Posted by: Nick Vinocur
Tags: UK News, Barcelona, berlin, cab, cabbies, cape town, drivers, las vegas, london, moscow, paris, rio de janeiro, santiago de chile, shanghai, survey, sydney, taxi, transportation


Live in a big city, ride public transportation every day, and chances are that you pay very close attention to your experience when riding in a taxi cab.

From grumpy drivers to fanciful detours, taking a taxi through the congested heart of a major city can easily become the most irritating — and costly — part of your day.

Still, when it comes to taxi-friendliness, not all cities are created equal, and not all stereotypes about road safety and customer awareness are borne out in reality.

A recent survey of cab users shows that people still judge London cabbies to be the best in the world, but rate Parisian chauffeurs — commonly excoriated for their rudeness — above their counterparts in Berlin, Sydney and Las Vegas.

New York scored second best in the survey, held back in part by safety concerns. Third place went to Madrid, followed by Paris and Barcelona.

Languishing at other end of the list were Rio de Janeiro, Moscow, Cape Town, Shanghai, and Santiago de Chile.

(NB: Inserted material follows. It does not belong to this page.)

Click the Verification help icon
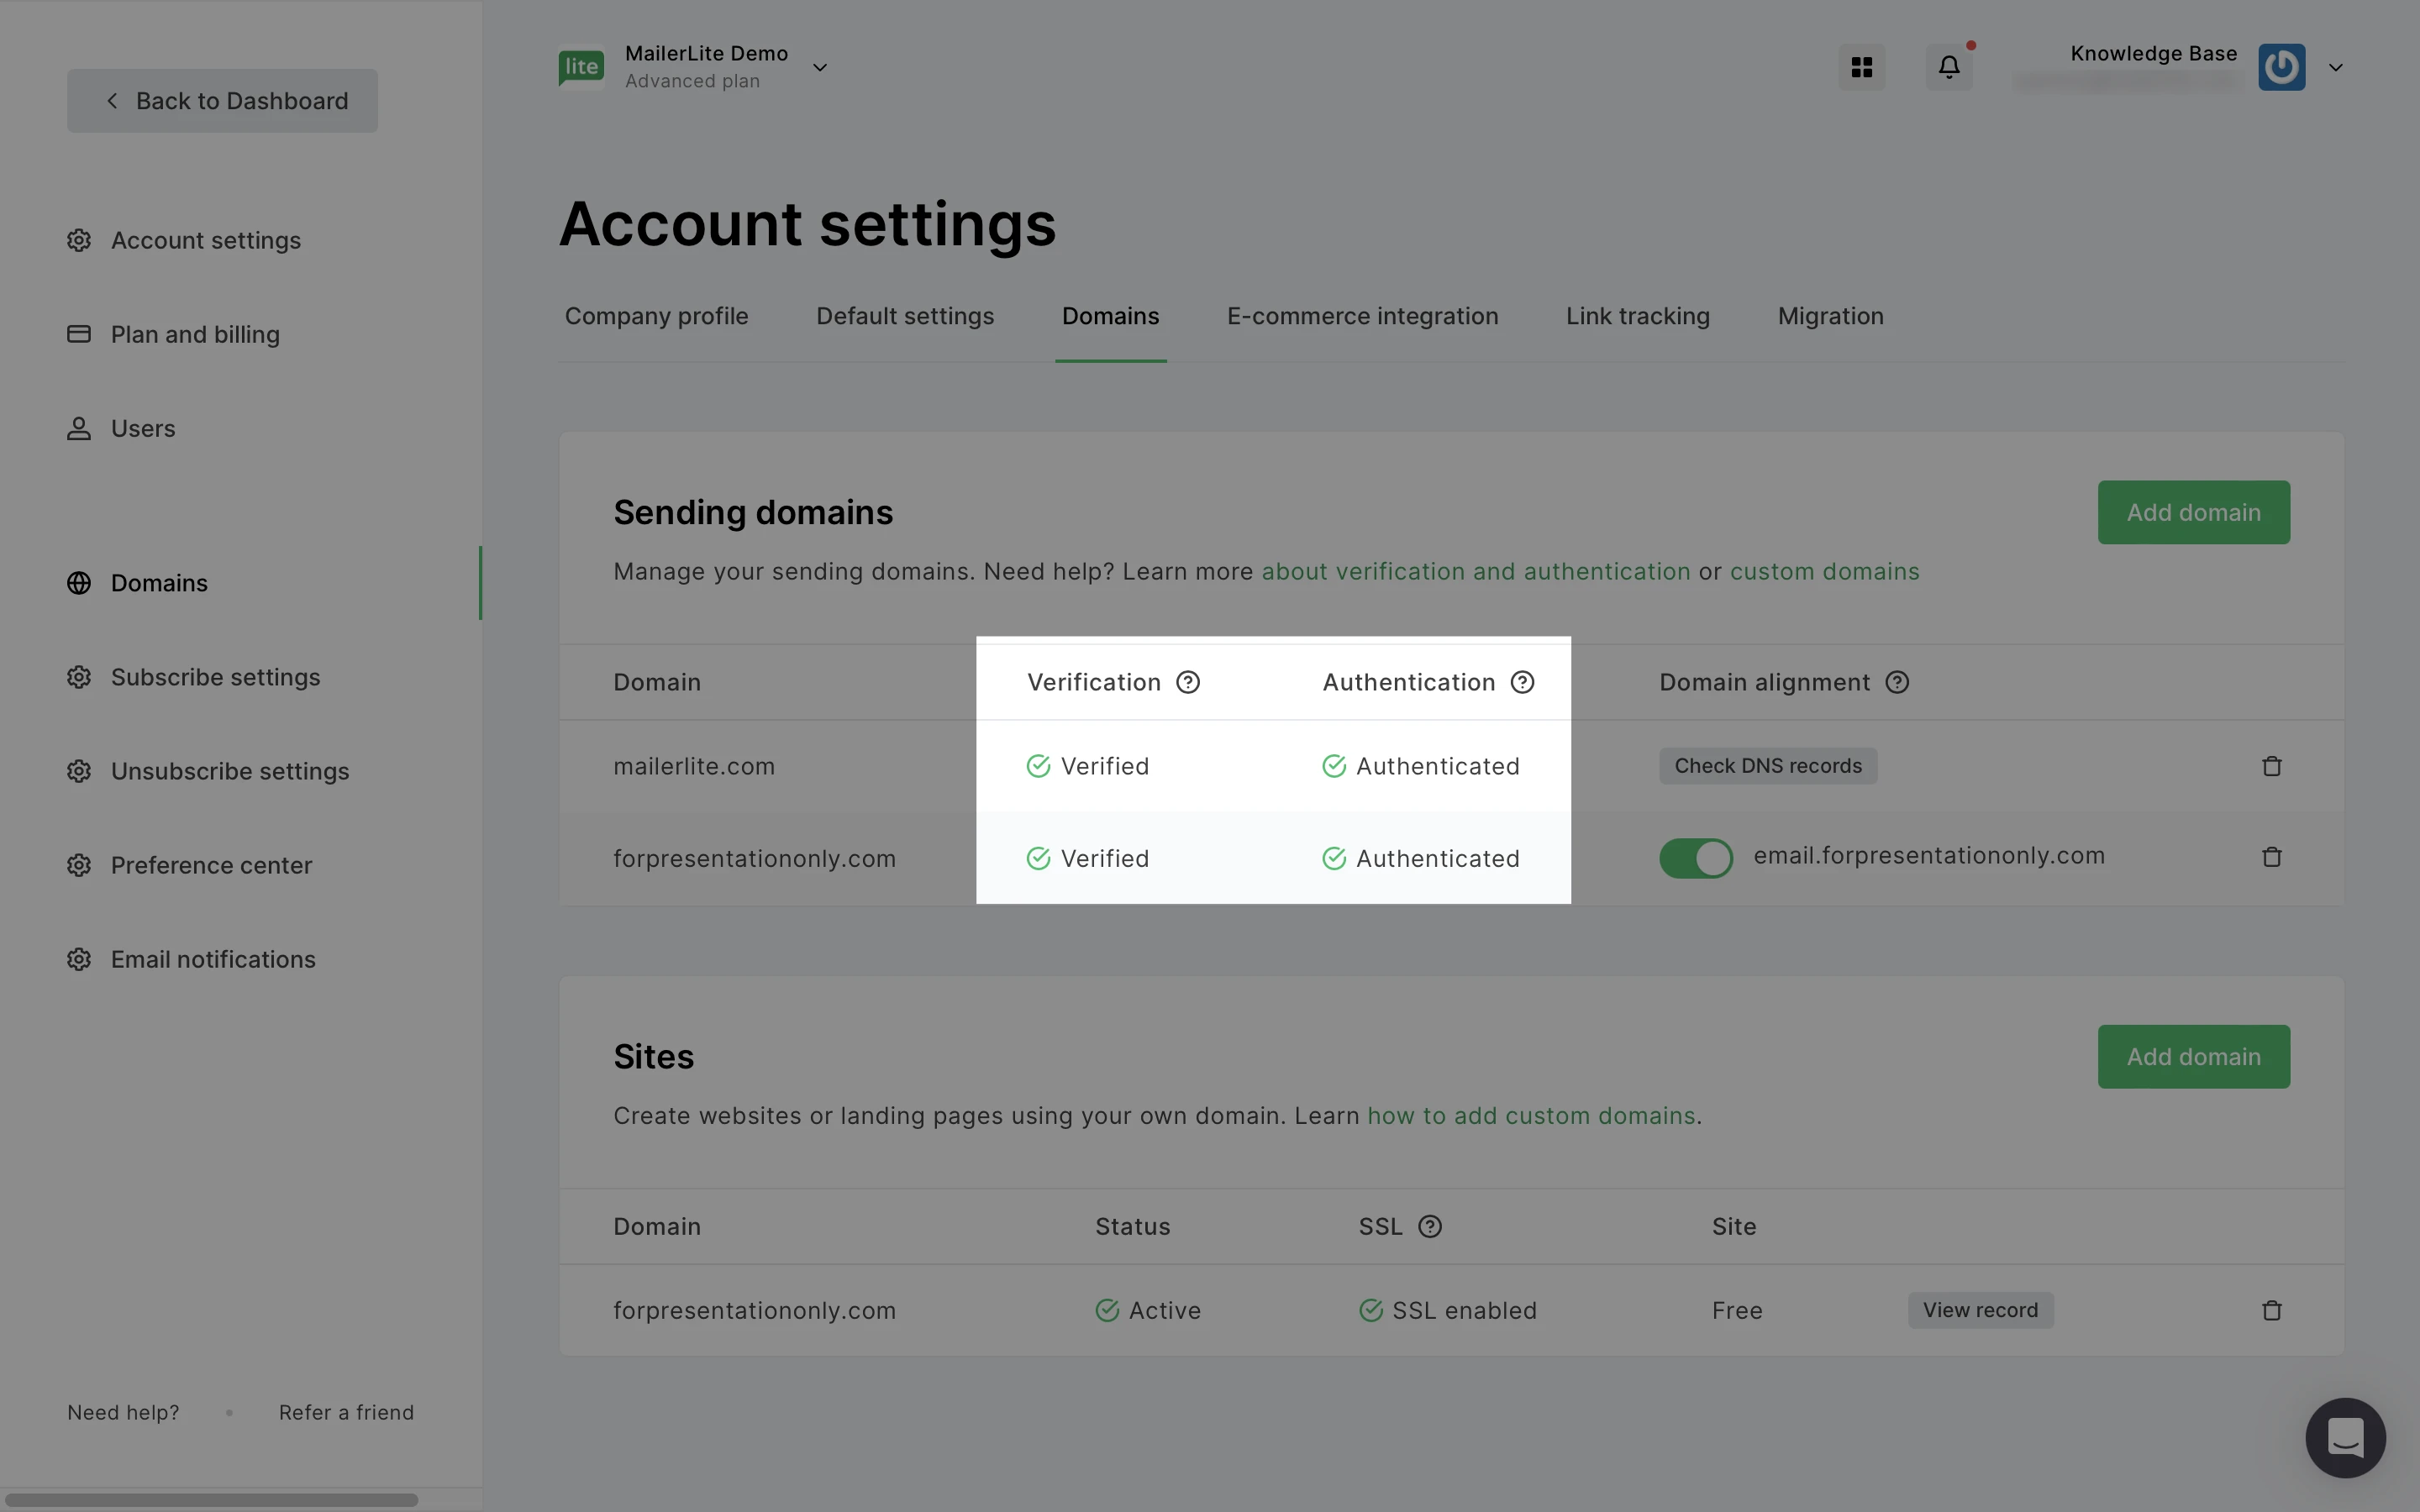Viewport: 2420px width, 1512px height. [x=1187, y=682]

What people liked and disliked varied widely by city. In London, users valued the roominess of black cabs but not their price; in Berlin they liked the sturdiness of the driving; in Dublin they enjoyed smiling drivers; and in Bangkok and Hong Kong, they warmed to the low cost of getting around.

As a user of taxis in some of these cities, I can add that London cabbies, in addition to knowing their stuff, tend to show more than the usual amount of interest in customers’ well-being.

When I was dropped off upon arriving in London last year, the cabbie took care to warn me about the dangers of my new neighbourhood: “Watch yourself around here,” he said. “People may try to take advantage of you, on account of the accent.” (U.S.)

In Paris, where taxi drivers tend to see themselves more as independent businessmen than jobbers, in-journey conversation alone can be worth the fare. Ask politely, and a driver may well give you an informed run-down of the major political, economic and sports news of the day. Passable French is a requirement, though, as most Parisian cab drivers — however worldly — will not exhaust themselves trying to speak your language.

New York cabs are full of surprises – some good, others nearly fatal. Speak through the plexiglass barrier in front of your seat and you may find that you are sitting behind a doctor in mathematics, the principal of a small religious school, or a high stakes poker player down on his luck (I’ve met all three).

Just as common, however, is the aggressive driver whose wrenching turns, knee-jerk honking, and rally-racing approach will leave you exiting the vehicle with bruised ribs.